Researchers from Murdoch University have assisted in a groundbreaking discovery which could lead to the dramatic improvement of drug safety.
Drug hypersensitivity experts Professors Elizabeth Phillips and Simon Mallal from Murdoch’s Institute for Immunology and Infectious Diseases were among an international team whose findings show how some drugs cause allergies.
The findings, which were published in the Proceedings of the National Academy of Science on Tuesday, May 29, could lead to a new way of screening drugs for their potential to cause life-threatening reactions before their use in people.
The study, which was led by Dr Bjoern Peters from the La Jolla Institute for Allergy and Immunology in the United States, shows specifically how the HIV drug abacavir interacts with the human gene HLA-B*5701 and causes the immune system of patients carrying this gene to mount an attack on the patient’s body much like what is seen in those rejecting a transplant organ.
HLA are a group of genes that have evolved to help our immune system to identify when our bodies are infected by foreign invaders such as viruses and bacteria. Individuals have different variations of HLA and many serious allergic reactions to drugs have been recently found to be linked to a specific HLA type. In the case of abacavir, the majority of people who carry the HLA-B*5701 variant will develop a potentially-fatal drug allergy, a type of drug hypersensitivity.
“HLA-linked hypersensitivity is a really big problem that can produce symptoms ranging from mild rashes with flu-like symptoms to life-threatening rashes of the magnitude of a severe burn, organ failure and even death,” explained Prof Phillips.
“We are hopeful that our enhanced understanding of HLA-linked hypersensitivities will contribute to the identification of drugs likely to cause these reactions in the early stages of development and before their use in man.

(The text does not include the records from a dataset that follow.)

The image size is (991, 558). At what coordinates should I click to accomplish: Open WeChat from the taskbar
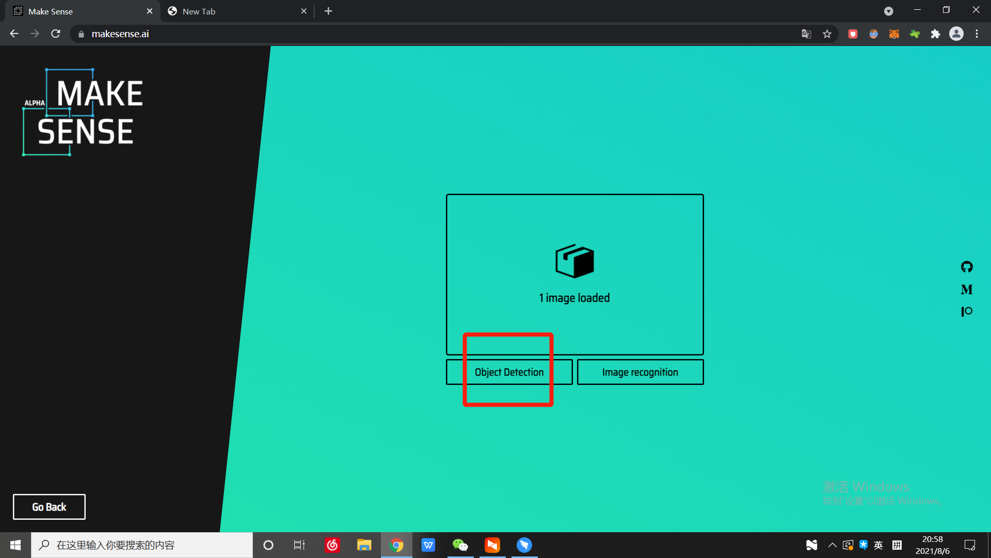point(460,545)
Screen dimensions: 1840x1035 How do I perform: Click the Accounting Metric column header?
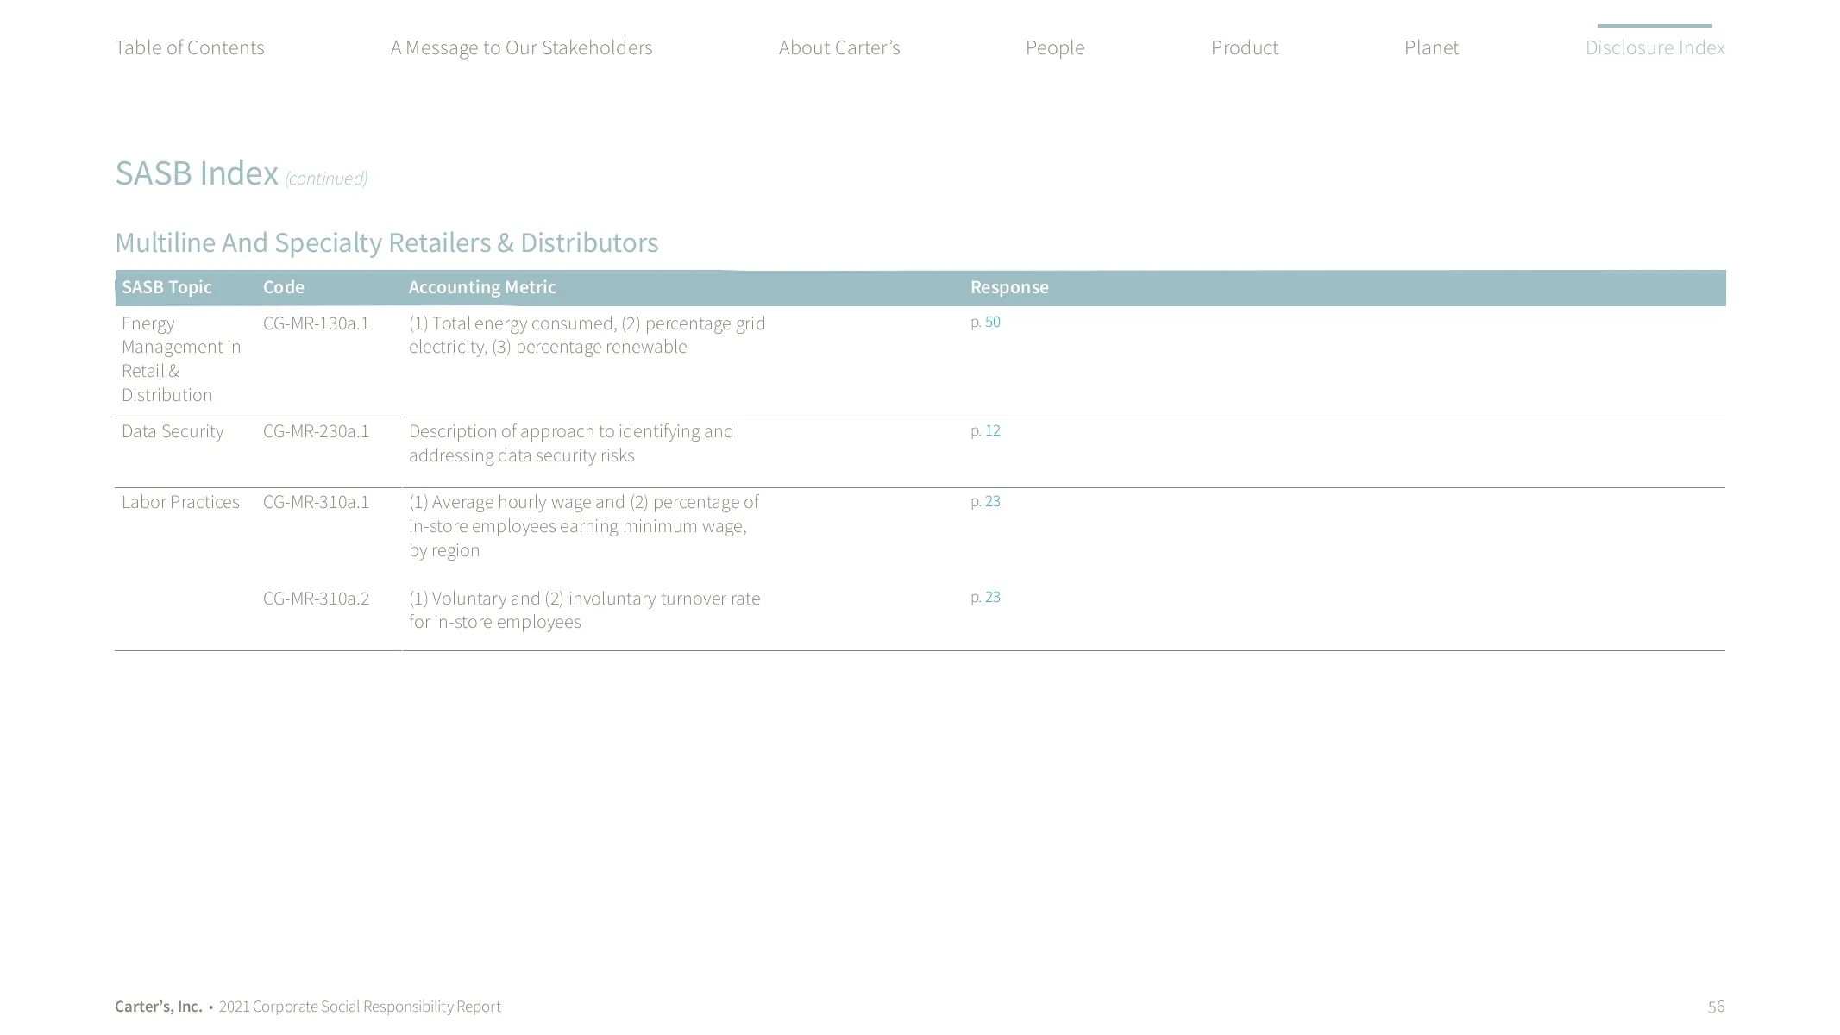[x=481, y=287]
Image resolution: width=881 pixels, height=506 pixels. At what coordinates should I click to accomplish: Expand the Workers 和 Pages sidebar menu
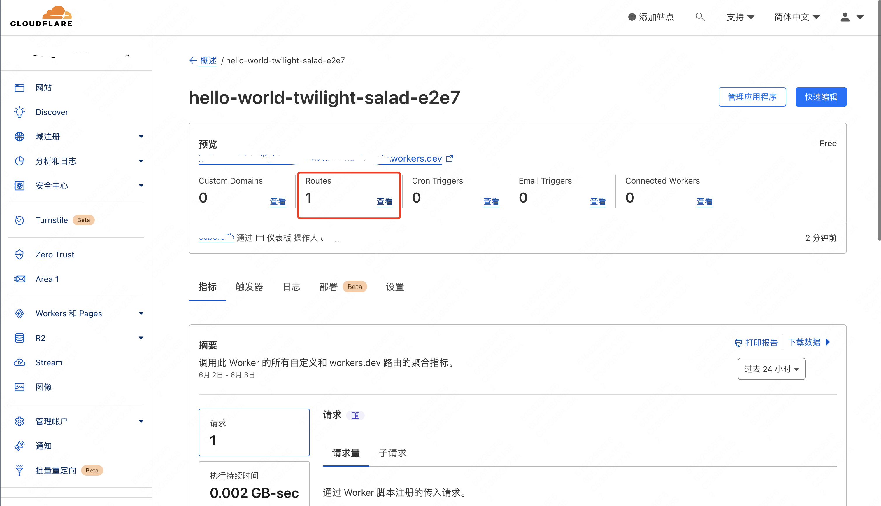click(141, 313)
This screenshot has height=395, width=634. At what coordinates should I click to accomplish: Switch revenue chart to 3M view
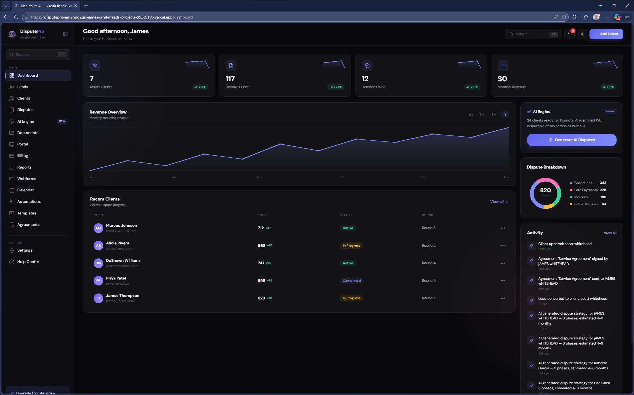click(482, 115)
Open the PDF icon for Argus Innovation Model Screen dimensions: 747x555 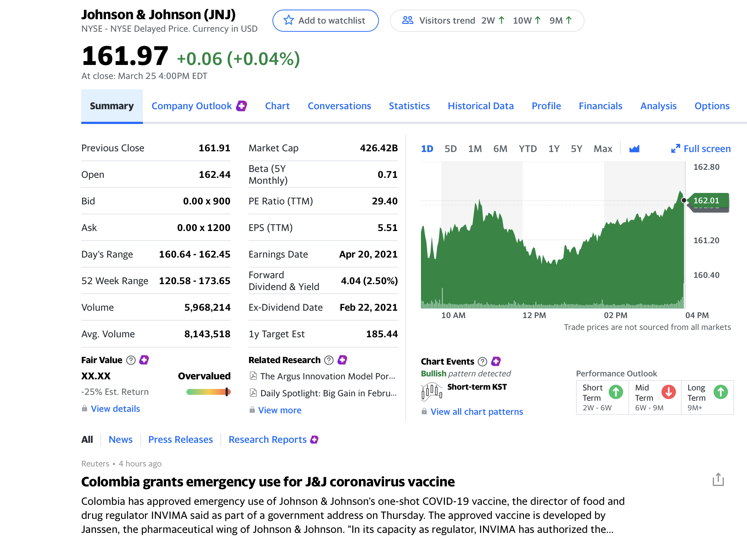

“Our findings will also allow new drugs to be designed so that the most dangerous forms of drug allergy can be avoided.
“Drugs may either not make it to market or may be later withdrawn because of the occurrence of serious drug hypersensitivity in humans. Pre-screening of drugs before use in man would allow drug makers to circumvent this risk and would enormously improve the safety and efficiency of drug development.”
Dr Peters and his team have developed tests that can be done on human blood samples to determine if a specific HLA variant is to blame for hypersensitive reactions to certain drugs.
“This type of testing could be done before human subjects are exposed to the drug, and could lead to the design of drug variants that do not have this effect, or if this is not possible – to ensure that only individuals who do not have this HLA variant are given the drug, as is now done for abacavir,” he said.
Abacavir was used in the study because it had previously been shown to cause a severe hypersensitivity reaction exclusively in patients with the HLA-B*5701 variant.
Professors Mallal and Phillips discovered and have been championing the use of HLA-B*5701 testing to prevent abacavir hypersensitivity since 2002.
“We are thrilled to see that the connection between HLA-B*5701 and abacavir hypersensitivity has provided us a roadmap for the use of personalized genetic medicine to improve drug safety in everyday clinical practice around the world and is now also providing us a roadmap for safer drug design and development,” added Professor Phillips.